Abstract

Eradicating household food insecurity is essential to the articulated vision of a national food policy that aims to promote healthy living and safe food for families across the country. Household food insecurity refers to the insecure or inadequate access to food due to financial constraints. Despite federal commitments to improve the situation, food insecurity in Canada increased between 2007-08 and 2011-12. It currently affects more than four million Canadians, and is particularly grave in Indigenous communities. Food insecurity takes a toll on individuals’ health and well-being, and it is a burden on our healthcare system. The social epidemiology of household food insecurity shows it to be inextricably linked to the social and economic circumstances of households. Federal and provincial policy interventions that improve the financial circumstances of very low income households have yielded reductions of up to 50 percent in household food insecurity prevalence and severity. Yet, prevalence rates remain high. A national food policy represents an invaluable opportunity to address food insecurity in Canada. To do so, this policy must transcend the conventional boundaries of agriculture and agri-food. Addressing food insecurity requires the integration of policy actions across the three levels of government.
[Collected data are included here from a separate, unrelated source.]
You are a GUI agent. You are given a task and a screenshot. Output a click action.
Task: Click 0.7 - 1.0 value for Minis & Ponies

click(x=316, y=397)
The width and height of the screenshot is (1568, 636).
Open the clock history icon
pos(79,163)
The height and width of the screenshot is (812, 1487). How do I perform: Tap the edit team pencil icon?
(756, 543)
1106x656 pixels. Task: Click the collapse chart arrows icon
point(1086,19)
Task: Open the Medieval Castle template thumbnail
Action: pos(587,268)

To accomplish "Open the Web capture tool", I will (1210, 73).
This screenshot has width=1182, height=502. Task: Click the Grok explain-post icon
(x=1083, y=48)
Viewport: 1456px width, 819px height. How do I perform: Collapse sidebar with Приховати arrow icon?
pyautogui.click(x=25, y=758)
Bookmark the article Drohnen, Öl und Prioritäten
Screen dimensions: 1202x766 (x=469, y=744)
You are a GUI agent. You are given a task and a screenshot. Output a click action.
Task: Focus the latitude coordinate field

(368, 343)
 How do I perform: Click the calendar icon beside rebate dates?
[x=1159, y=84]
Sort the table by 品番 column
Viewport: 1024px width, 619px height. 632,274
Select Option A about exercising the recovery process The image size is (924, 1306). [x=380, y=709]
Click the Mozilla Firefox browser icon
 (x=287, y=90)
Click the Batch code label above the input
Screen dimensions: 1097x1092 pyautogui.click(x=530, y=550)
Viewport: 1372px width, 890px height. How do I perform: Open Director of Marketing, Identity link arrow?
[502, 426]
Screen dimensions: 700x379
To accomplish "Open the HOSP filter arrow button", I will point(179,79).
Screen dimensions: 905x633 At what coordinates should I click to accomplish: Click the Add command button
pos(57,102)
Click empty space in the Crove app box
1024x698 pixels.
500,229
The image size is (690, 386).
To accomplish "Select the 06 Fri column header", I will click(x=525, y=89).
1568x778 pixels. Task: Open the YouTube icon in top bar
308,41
In addition, performance targets must be established, and ongoing monitoring and evaluation mechanisms implemented, to ensure that policies and programs meant to address food insecurity actually have a meaningful impact.

Highlights

  • Eradicating household food insecurity is key to the articulated vision of a national food policy that aims to promote healthy living and safe food for families across the country

  • It is imperative that the 1.7 million households in Canada ( Tarasuk, Mitchell, & Dachner, 2014) currently facing food insecurity be brought into the articulated vision of a National Food Policy that promotes the enjoyment of healthy and safe food for families across the country (Office of the Prime Minister, 2015)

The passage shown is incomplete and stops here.